From:John Vertical <johnvertical@...>
Date:Friday, July 6, 2007, 7:32
(...)
>(That's my goal for this project...to make it sound like Finnish, but >somehow...Not. I could do that vocabularily, but it would also be nice to be >able to do it phon{etic,ologic,otactic}ally.) > >If I do so, is it credible to have a rule that excludes consonant clusters "in >the Finnish places", except when they begin with a nasal >(i.e. "tipit", "tipsit", "ntipit", "tipint" but not "titipt", "ptintit")?
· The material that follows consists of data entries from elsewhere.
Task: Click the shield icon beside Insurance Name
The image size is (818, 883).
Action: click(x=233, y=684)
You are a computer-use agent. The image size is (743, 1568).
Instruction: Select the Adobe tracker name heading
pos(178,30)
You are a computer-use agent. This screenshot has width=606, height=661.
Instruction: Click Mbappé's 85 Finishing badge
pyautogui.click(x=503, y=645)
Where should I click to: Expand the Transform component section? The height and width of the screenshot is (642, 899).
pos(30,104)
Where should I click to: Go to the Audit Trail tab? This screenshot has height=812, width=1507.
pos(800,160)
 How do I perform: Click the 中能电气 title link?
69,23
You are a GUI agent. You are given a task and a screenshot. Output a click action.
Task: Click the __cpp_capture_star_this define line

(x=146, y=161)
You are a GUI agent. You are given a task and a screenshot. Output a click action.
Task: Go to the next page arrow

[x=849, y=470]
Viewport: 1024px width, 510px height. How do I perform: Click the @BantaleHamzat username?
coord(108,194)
Sure. A cluster analysis could fit better with initial preconsonantal nasals being phonetically syllabic however. (But phone_m_ically, ie when it comes to stress patterns etc, treating them as non-syllabic should be OK.) BTW, on the subject of "sounding like Finnish but somehow not" one good solution might be to only allow coronals or homorganic nasals as the initial member of a cluster, EXCEPT for a few oddballs; Finnish has /ps ks/ here, but you could have a different selection. Rechecking your phonology, /v\ L/ could be used for Hungarian-ish flavor; or some subset of /c k q ?/ for appearing more exotic...
>> 2) Completely lacking palatalized/labialized aspirates in a system this big >> is odd. > >I think that's one I'll leave!
Well, that's a small pet peeve of mine. Aspiration is a *phonation*, not a POA adjustment; it should come orthogonal to those, not perpendicular. That's not really different from having a system of /p pj pw t tj tw k kj kw b d g/... However, you also mentioned taking inspiration from Bantu - and I think Swahili is an ANADEWism for exactly this, having aspiration only appearing as a marker of one of the noun classes, so it's not unacceptable. :)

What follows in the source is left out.